Но эта прискорбная ситуация не грозит маленькому коллекционеру знаменитостей по крайней мере до тех пор, пока он в Берлине. Ибо иностранцам в берлинских салонах легко; гость, с сильным акцентом говорящий по-немецки, почти такое же украшение общества, как боксер, графиня или кинозвезда, а тем паче иностранец при деньгах, устраивающий интересные обеды в гостинице «Эспланада», представленный нескольким королям и даже знакомый с принцем Уэльским. Перед месье Ларю распахнуты все двери, его принял даже почтенный господин рейхспрезидент. Он наслаждается обществом самых реакционных и самых избранных семей в Потсдаме. Его видят и в компании молодых радикалов, которых он в качестве «mes jeunes came-rades communistes»[7] любит вводить в дома директоров банков.

– Вчера я восхищался вами в Зимнем саду, – говорит Пьер Ларю после того, как записал телефон Хефгена. И он шутливо, но жалобно повторяет популярный припев: «Невозможно описать…» Потом он коротко смеется, и его смех звучит, как шелест осеннего ветра в сухой листве.

– Ха-ха-ха, – смеется месье Ларю. Он потирает бледные костлявые руки и опускает подбородок в толстый черный шерстяной шарф, которым он обмотал шею над смокингом, хоть в покоях очень тепло.

Невозможно описать – мир такого не видывал – такое может быть лишь однажды – такое не повторится! В Германии все великолепно – куда уж лучше! Германия не знает забот! Да и где он, кризис? И где они, безработные, где они, политические бои?

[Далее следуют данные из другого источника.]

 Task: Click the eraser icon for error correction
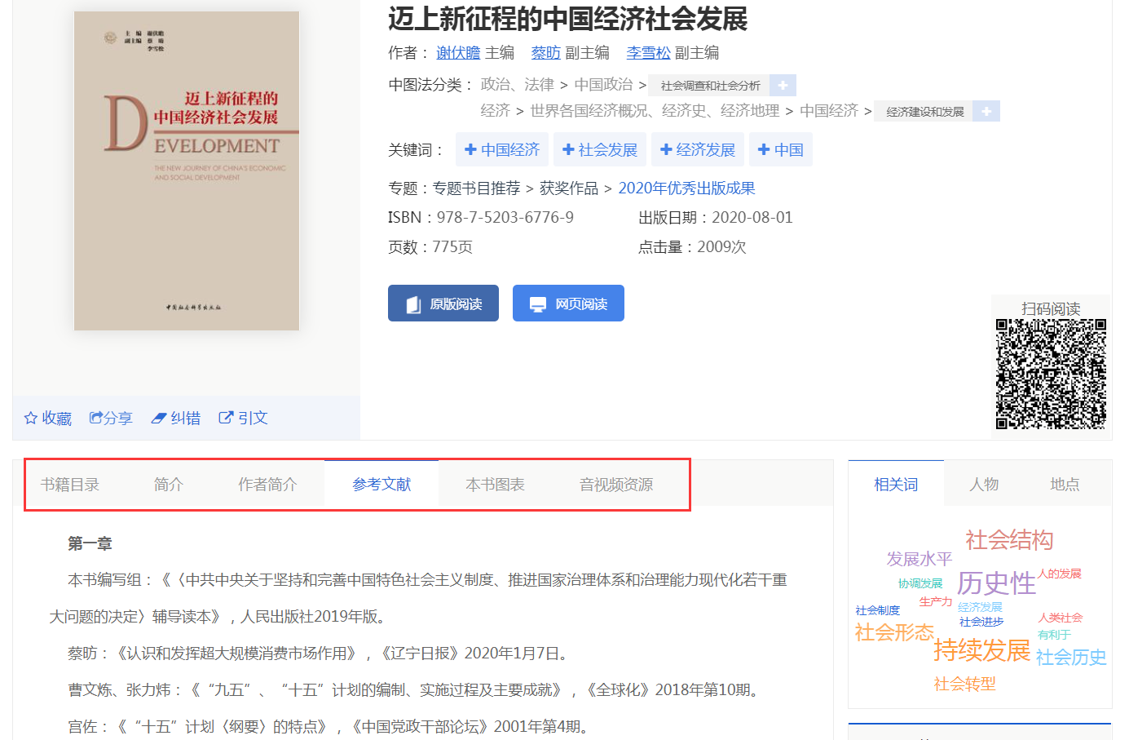[159, 419]
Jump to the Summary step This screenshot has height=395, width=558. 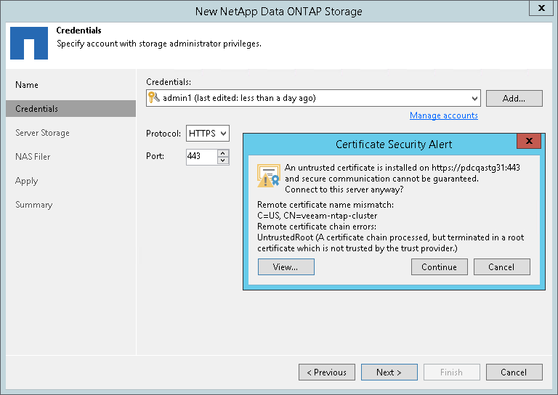pyautogui.click(x=33, y=205)
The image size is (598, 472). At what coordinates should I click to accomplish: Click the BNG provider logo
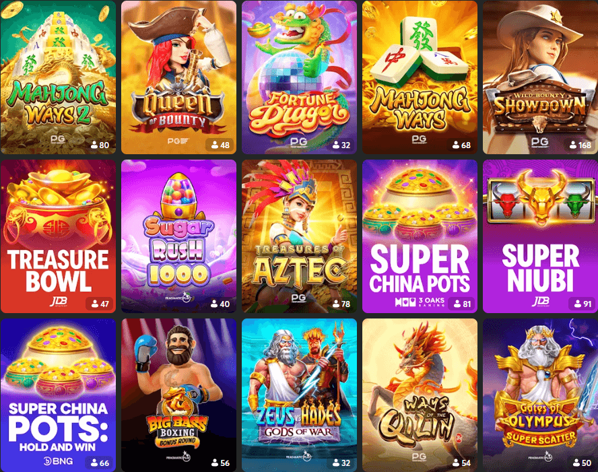[58, 461]
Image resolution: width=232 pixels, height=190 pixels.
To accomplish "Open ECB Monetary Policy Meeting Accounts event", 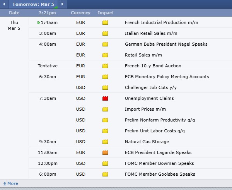I will 167,77.
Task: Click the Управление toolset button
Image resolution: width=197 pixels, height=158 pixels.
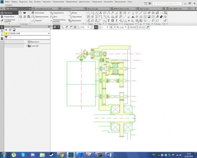Action: point(8,17)
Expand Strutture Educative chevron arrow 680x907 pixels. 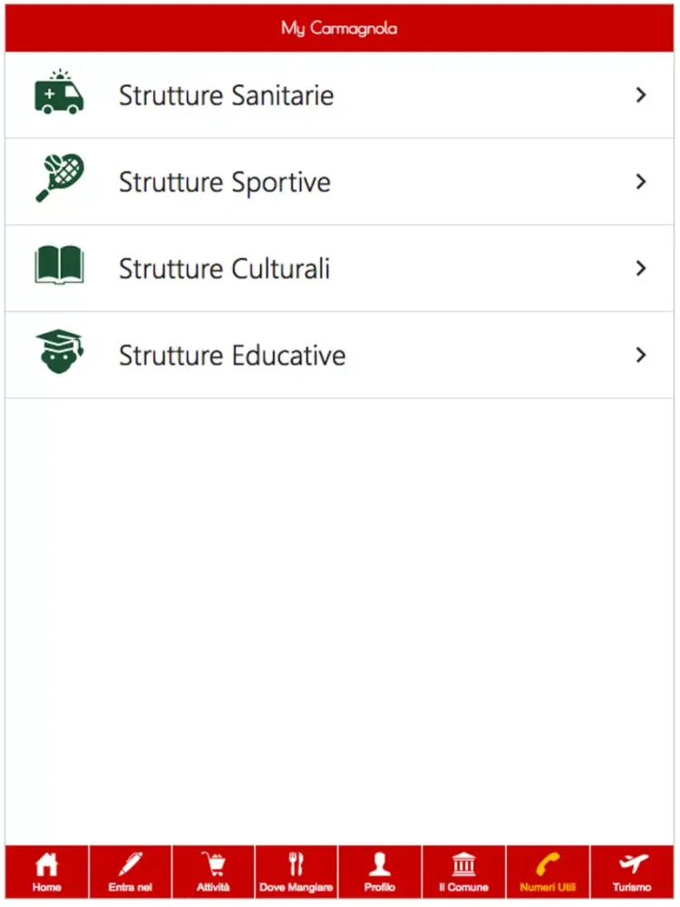pos(641,356)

И где она сама, республика, утратившая всякое достоинство, более того – потерявшая инстинкт самосохранения и перед лицом всего мира ставшая предметом глумления самого наглого и жестокого врага? (А враг этот находится на содержании покровительствующих ему богачей, ведающих лишь один страх – страх перед таким правительством, которому пришло бы в голову заставить их немного раскошелиться.) Где они, бои в залах собраний? Где они, уличные стычки по ночам?

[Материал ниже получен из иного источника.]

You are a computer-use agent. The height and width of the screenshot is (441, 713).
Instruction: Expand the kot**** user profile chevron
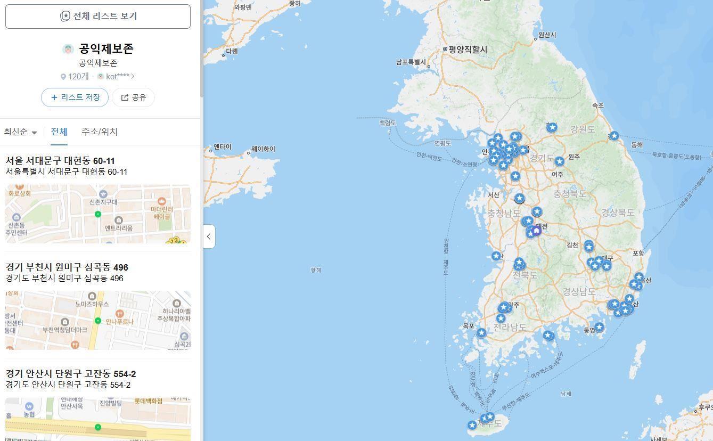tap(132, 76)
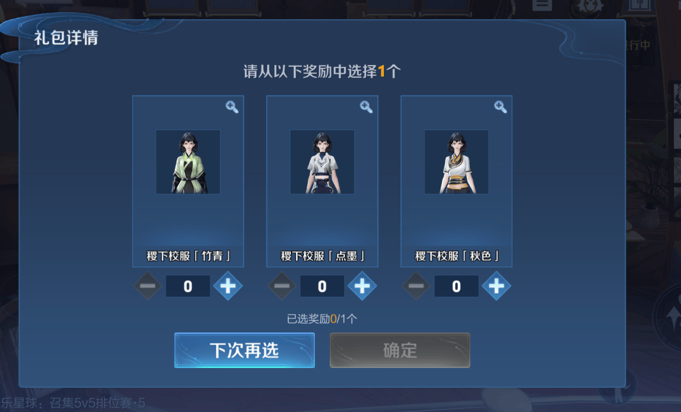Click the 稷下校服「秋色」 name label
The height and width of the screenshot is (412, 681).
coord(457,256)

Но разве уже не в разгаре гражданская война, ежедневно требующая новых жертв? Разве молодчики в коричневых рубашках не устраивают резню рабочих, разве руководитель «конструктивных элементов» – любимец магнатов тяжелой промышленности и генералов – не посылает бессовестных поздравительных телеграмм скотам-убийцам? И разве провокатор, заявляющий о своем намерении «легально» захватить власть, не подстрекает к ночам «длинных ножей» и не похваляется, что с его приходом к власти «покатятся головы»? И почему ему позволено ежедневно выкрикивать на весь мир столько угроз и подлостей своим лающим голосом?

7

«моих молодых товарищей коммунистов». (Франц.).